Request: Copy the following items line for line, leaving every line unchanged.
——————————
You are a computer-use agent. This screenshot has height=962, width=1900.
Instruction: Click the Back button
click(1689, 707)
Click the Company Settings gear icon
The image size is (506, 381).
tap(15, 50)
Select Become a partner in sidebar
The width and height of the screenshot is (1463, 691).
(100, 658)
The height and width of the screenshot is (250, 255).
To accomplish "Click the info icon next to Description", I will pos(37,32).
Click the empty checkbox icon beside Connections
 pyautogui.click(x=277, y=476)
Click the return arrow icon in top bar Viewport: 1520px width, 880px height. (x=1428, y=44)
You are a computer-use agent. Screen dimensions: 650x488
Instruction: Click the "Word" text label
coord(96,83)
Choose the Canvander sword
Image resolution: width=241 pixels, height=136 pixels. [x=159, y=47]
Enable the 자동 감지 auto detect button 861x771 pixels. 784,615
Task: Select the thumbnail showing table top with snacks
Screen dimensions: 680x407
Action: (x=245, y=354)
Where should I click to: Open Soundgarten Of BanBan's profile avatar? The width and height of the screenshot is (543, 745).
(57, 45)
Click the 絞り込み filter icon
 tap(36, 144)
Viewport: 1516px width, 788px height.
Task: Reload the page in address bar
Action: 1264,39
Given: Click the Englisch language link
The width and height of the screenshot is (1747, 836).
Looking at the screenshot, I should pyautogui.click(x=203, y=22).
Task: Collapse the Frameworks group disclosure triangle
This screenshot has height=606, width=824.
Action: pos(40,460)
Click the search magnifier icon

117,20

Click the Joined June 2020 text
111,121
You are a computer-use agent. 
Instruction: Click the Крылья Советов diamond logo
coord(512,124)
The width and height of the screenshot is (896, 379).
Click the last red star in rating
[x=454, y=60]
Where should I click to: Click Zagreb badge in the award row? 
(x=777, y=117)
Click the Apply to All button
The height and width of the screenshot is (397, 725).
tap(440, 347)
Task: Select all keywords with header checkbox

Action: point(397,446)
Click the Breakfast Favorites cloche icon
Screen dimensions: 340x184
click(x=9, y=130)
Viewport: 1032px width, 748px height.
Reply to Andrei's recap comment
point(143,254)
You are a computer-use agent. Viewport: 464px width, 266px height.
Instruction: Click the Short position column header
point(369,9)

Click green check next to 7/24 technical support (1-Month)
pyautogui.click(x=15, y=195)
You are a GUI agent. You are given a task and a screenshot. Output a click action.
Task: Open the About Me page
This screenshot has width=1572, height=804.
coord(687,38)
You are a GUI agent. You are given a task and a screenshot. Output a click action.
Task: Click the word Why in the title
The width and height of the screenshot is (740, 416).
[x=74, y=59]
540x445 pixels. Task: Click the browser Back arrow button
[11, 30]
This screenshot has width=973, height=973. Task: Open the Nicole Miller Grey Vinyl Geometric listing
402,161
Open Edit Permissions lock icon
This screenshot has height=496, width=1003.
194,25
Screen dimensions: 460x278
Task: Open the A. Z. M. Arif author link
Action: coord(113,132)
——————————
Response for this exercise:
You are a computer-use agent. This screenshot has height=962, width=1900.
Instruction: Click the Back button
click(1689, 707)
Click the Company Settings gear icon
The image size is (506, 381).
tap(15, 50)
Select Become a partner in sidebar
The width and height of the screenshot is (1463, 691).
(100, 658)
The height and width of the screenshot is (250, 255).
To accomplish "Click the info icon next to Description", I will pos(37,32).
Click the empty checkbox icon beside Connections
 pyautogui.click(x=277, y=476)
Click the return arrow icon in top bar Viewport: 1520px width, 880px height. (x=1428, y=44)
You are a computer-use agent. Screen dimensions: 650x488
Instruction: Click the "Word" text label
coord(96,83)
Choose the Canvander sword
Image resolution: width=241 pixels, height=136 pixels. [x=159, y=47]
Enable the 자동 감지 auto detect button 861x771 pixels. 784,615
Task: Select the thumbnail showing table top with snacks
Screen dimensions: 680x407
Action: (x=245, y=354)
Where should I click to: Open Soundgarten Of BanBan's profile avatar? The width and height of the screenshot is (543, 745).
(57, 45)
Click the 絞り込み filter icon
 tap(36, 144)
Viewport: 1516px width, 788px height.
Task: Reload the page in address bar
Action: 1264,39
Given: Click the Englisch language link
The width and height of the screenshot is (1747, 836).
Looking at the screenshot, I should pyautogui.click(x=203, y=22).
Task: Collapse the Frameworks group disclosure triangle
This screenshot has height=606, width=824.
Action: pos(40,460)
Click the search magnifier icon

117,20

Click the Joined June 2020 text
111,121
You are a computer-use agent. 
Instruction: Click the Крылья Советов diamond logo
coord(512,124)
The width and height of the screenshot is (896, 379).
Click the last red star in rating
[x=454, y=60]
Where should I click to: Click Zagreb badge in the award row? 
(x=777, y=117)
Click the Apply to All button
The height and width of the screenshot is (397, 725).
tap(440, 347)
Task: Select all keywords with header checkbox

Action: point(397,446)
Click the Breakfast Favorites cloche icon
Screen dimensions: 340x184
click(x=9, y=130)
Viewport: 1032px width, 748px height.
Reply to Andrei's recap comment
point(143,254)
You are a computer-use agent. Viewport: 464px width, 266px height.
Instruction: Click the Short position column header
point(369,9)

Click green check next to 7/24 technical support (1-Month)
pyautogui.click(x=15, y=195)
You are a GUI agent. You are given a task and a screenshot. Output a click action.
Task: Open the About Me page
This screenshot has width=1572, height=804.
coord(687,38)
You are a GUI agent. You are given a task and a screenshot. Output a click action.
Task: Click the word Why in the title
The width and height of the screenshot is (740, 416).
[x=74, y=59]
540x445 pixels. Task: Click the browser Back arrow button
[11, 30]
This screenshot has width=973, height=973. Task: Open the Nicole Miller Grey Vinyl Geometric listing
402,161
Open Edit Permissions lock icon
This screenshot has height=496, width=1003.
194,25
Screen dimensions: 460x278
Task: Open the A. Z. M. Arif author link
Action: coord(113,132)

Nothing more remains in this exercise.